- Task directions:
Could you write out the data again, from the line with "Identify the location" up to and including the last line of the data, with "Describe" replaced by "Name", nothing else changed, and the pictures left out?

Start of Information provided

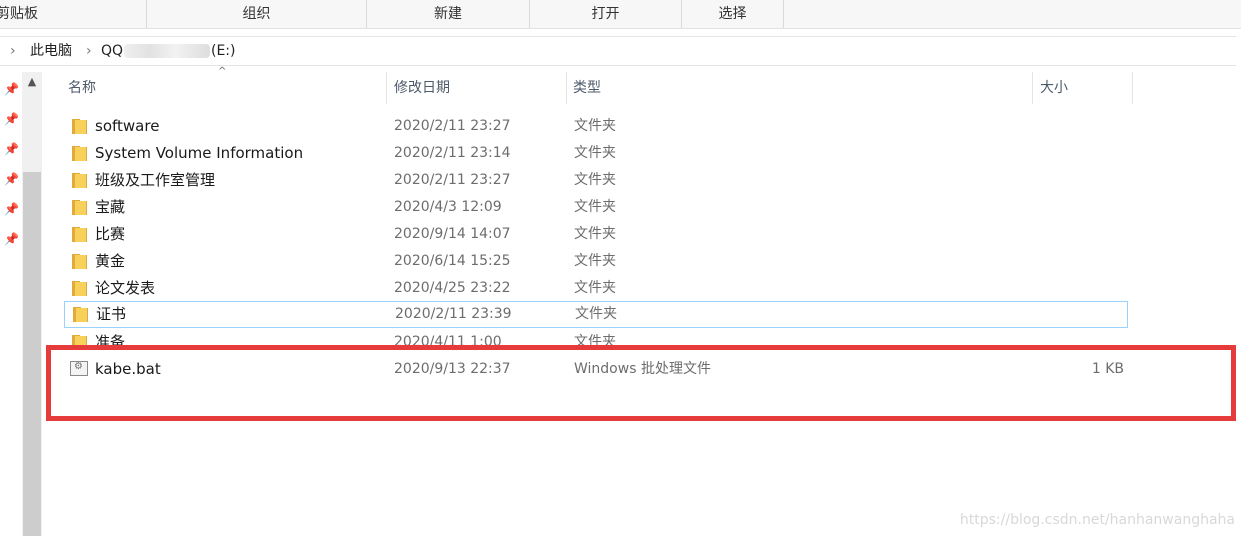 This screenshot has height=536, width=1241. What do you see at coordinates (448, 340) in the screenshot?
I see `file-date: 2020/4/11 1:00` at bounding box center [448, 340].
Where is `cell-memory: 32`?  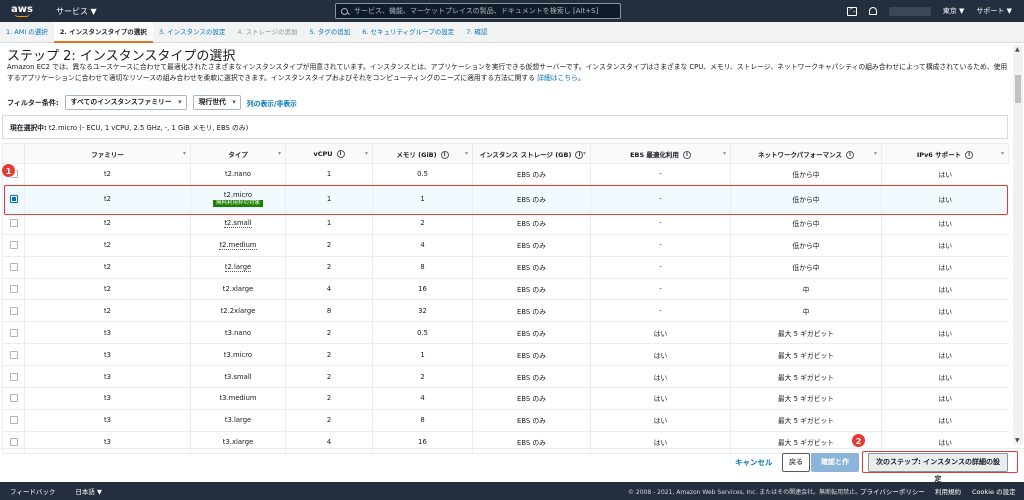 cell-memory: 32 is located at coordinates (422, 311).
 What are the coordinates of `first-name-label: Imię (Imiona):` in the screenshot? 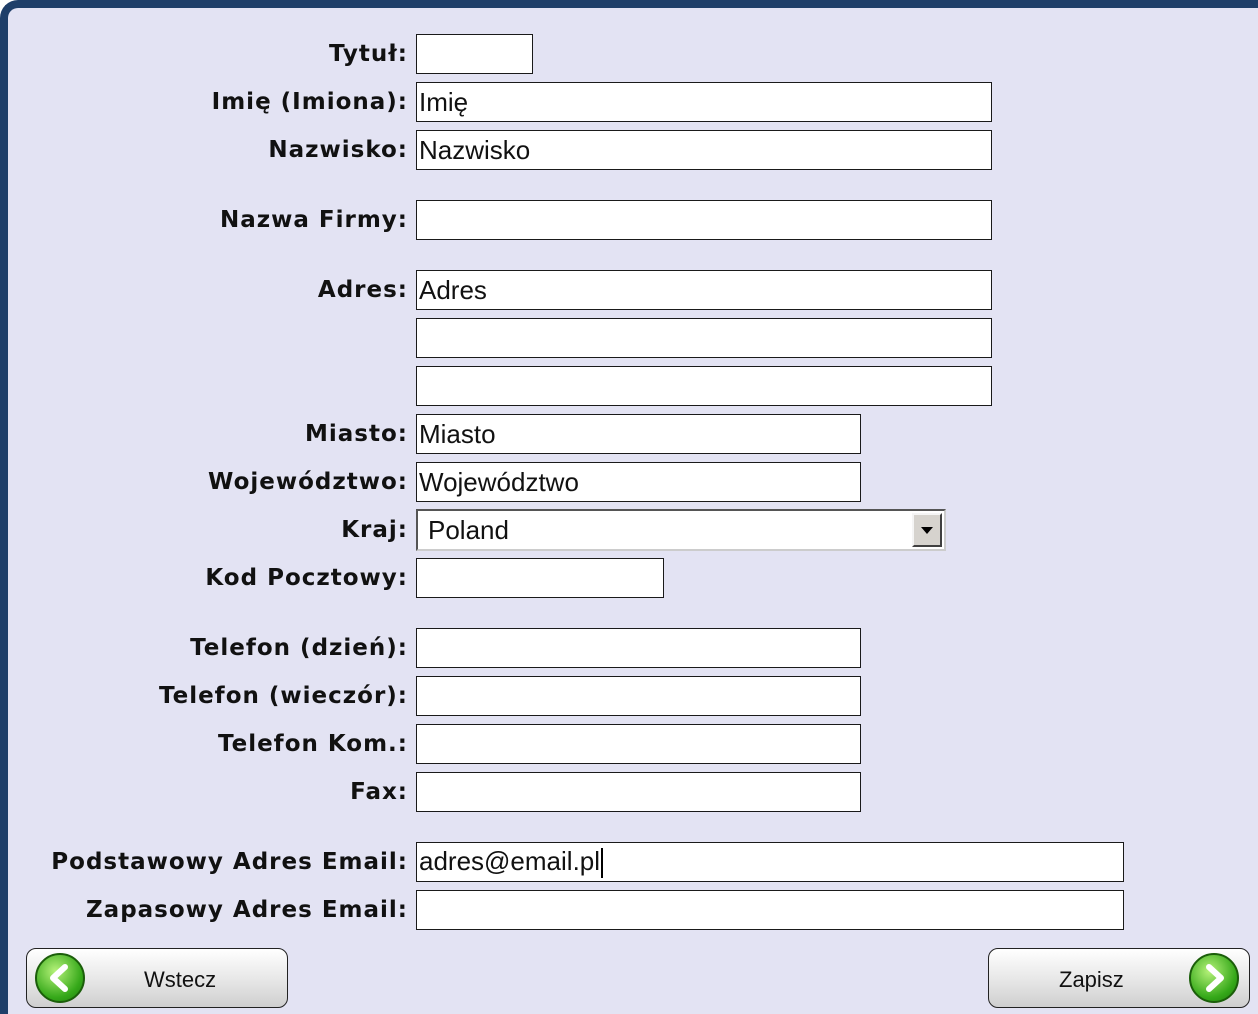 It's located at (310, 102).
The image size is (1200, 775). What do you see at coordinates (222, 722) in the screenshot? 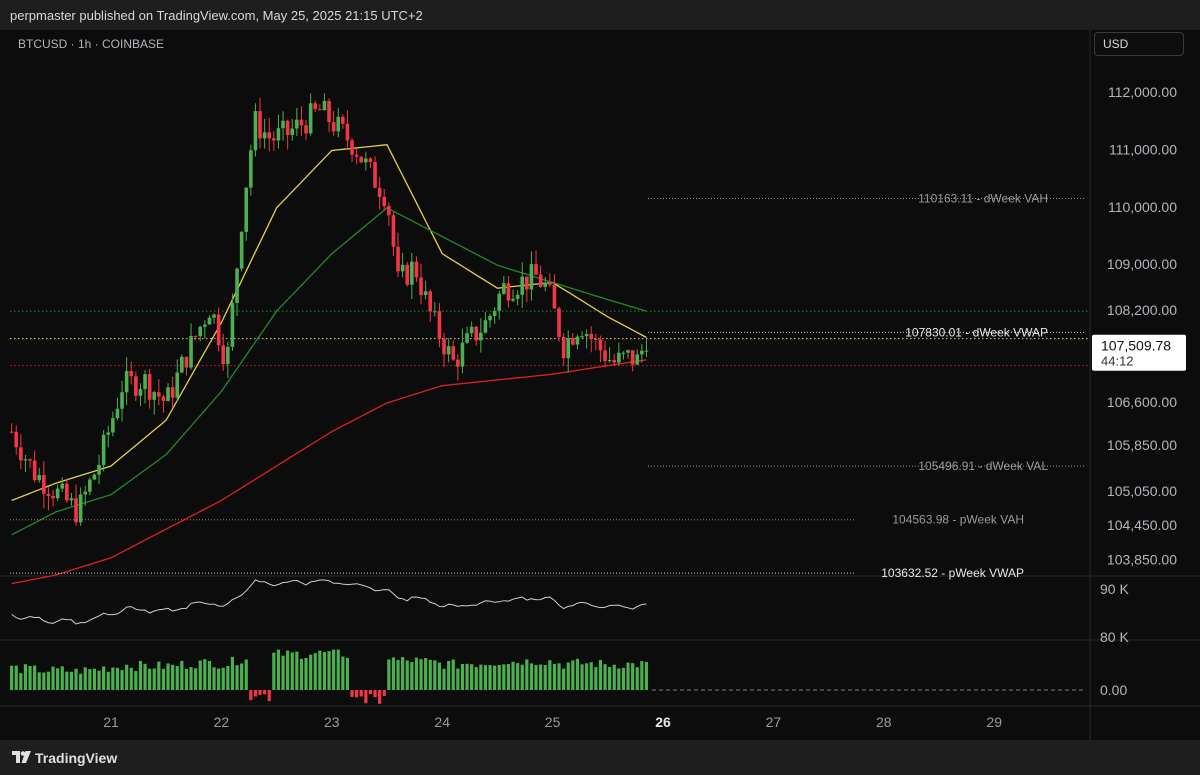
I see `time-tick-label: 22` at bounding box center [222, 722].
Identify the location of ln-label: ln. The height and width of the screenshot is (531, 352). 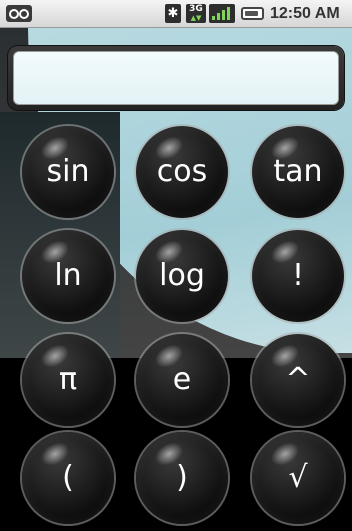
(68, 276).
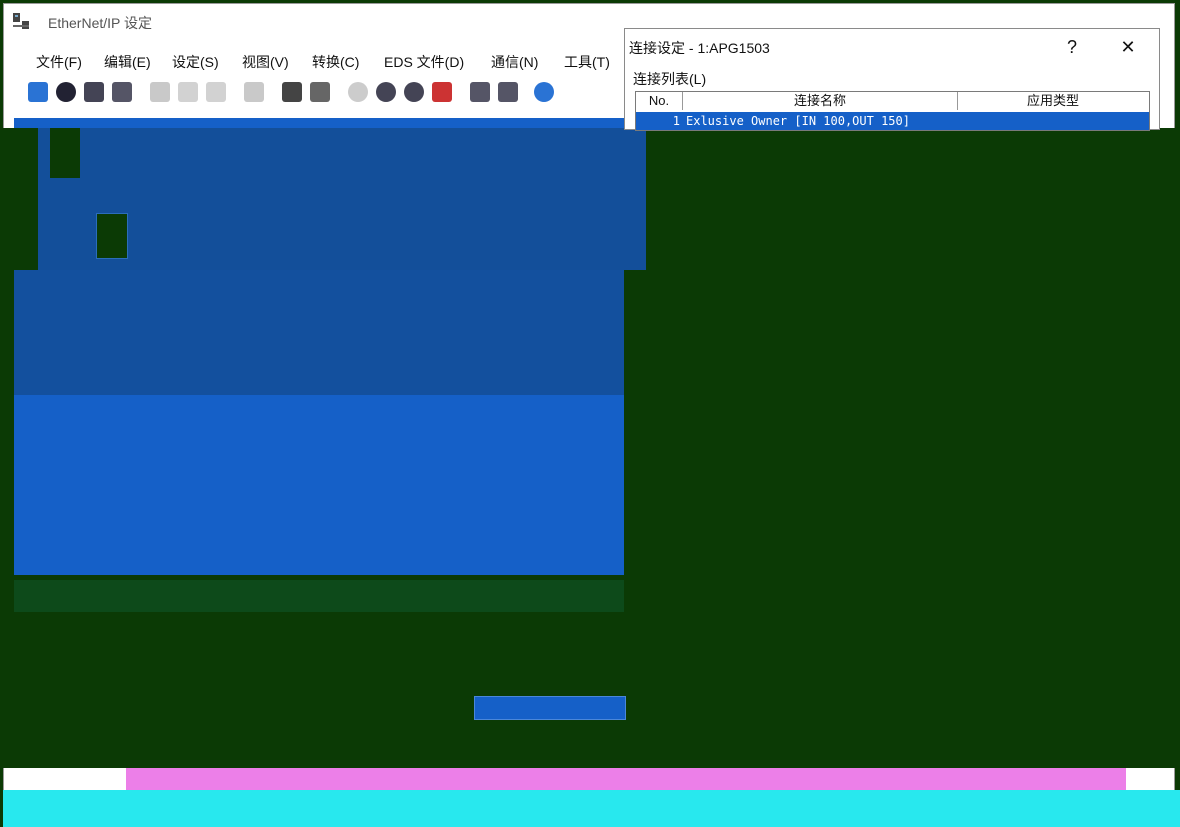 Image resolution: width=1180 pixels, height=827 pixels. What do you see at coordinates (442, 92) in the screenshot?
I see `register-icon` at bounding box center [442, 92].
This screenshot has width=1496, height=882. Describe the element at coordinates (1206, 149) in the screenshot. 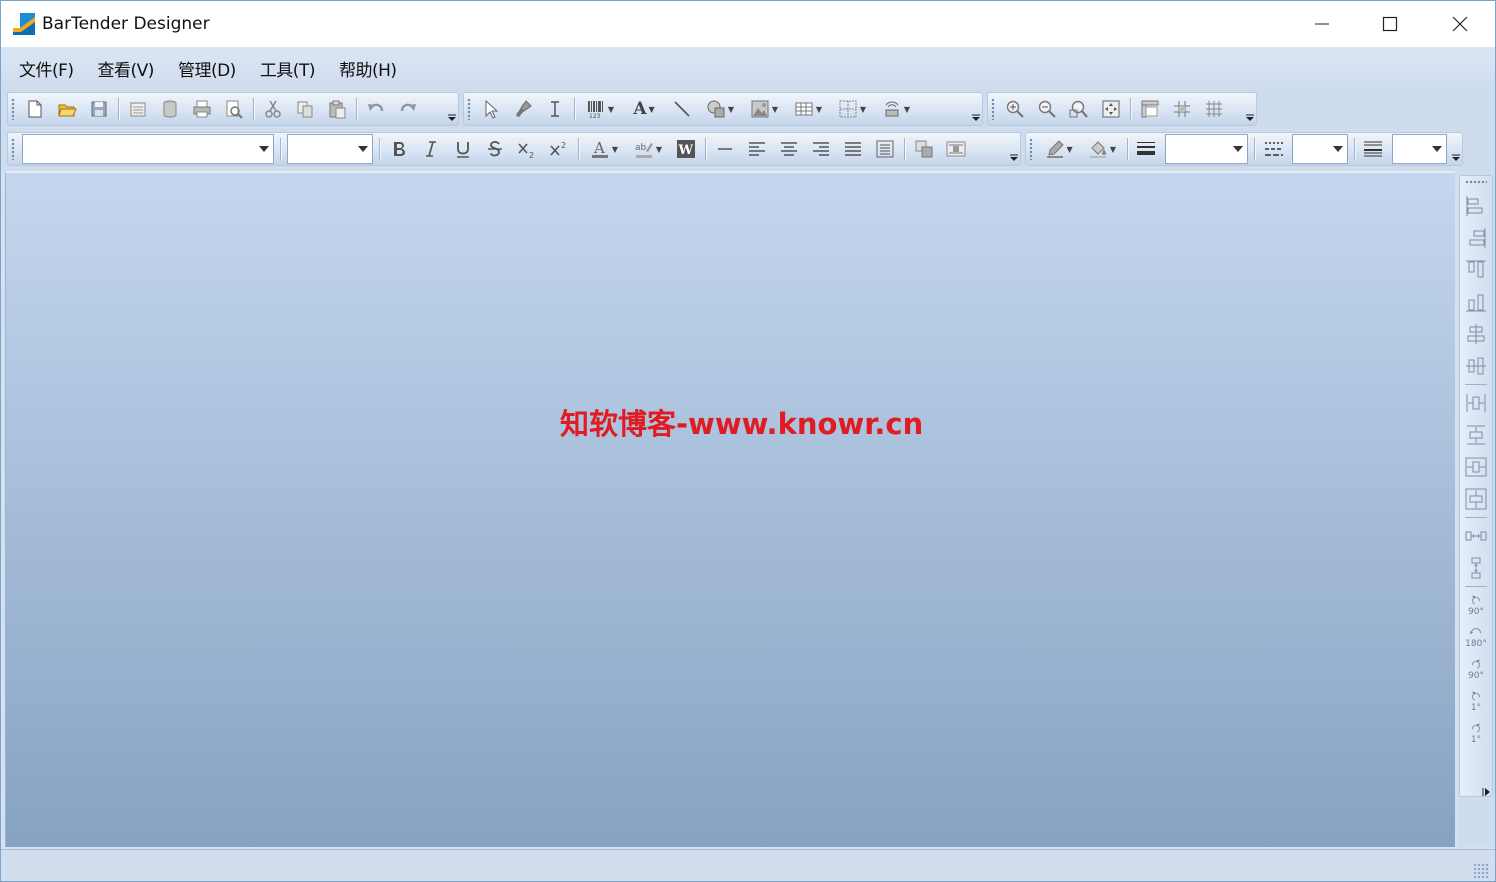

I see `line-weight-combo` at that location.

End of Information provided

- Task answer:
Identify the location of ln-label: ln. The height and width of the screenshot is (531, 352). 
(68, 276).
 Image resolution: width=1180 pixels, height=827 pixels. What do you see at coordinates (442, 92) in the screenshot?
I see `register-icon` at bounding box center [442, 92].
This screenshot has width=1496, height=882. Name the element at coordinates (1206, 149) in the screenshot. 

I see `line-weight-combo` at that location.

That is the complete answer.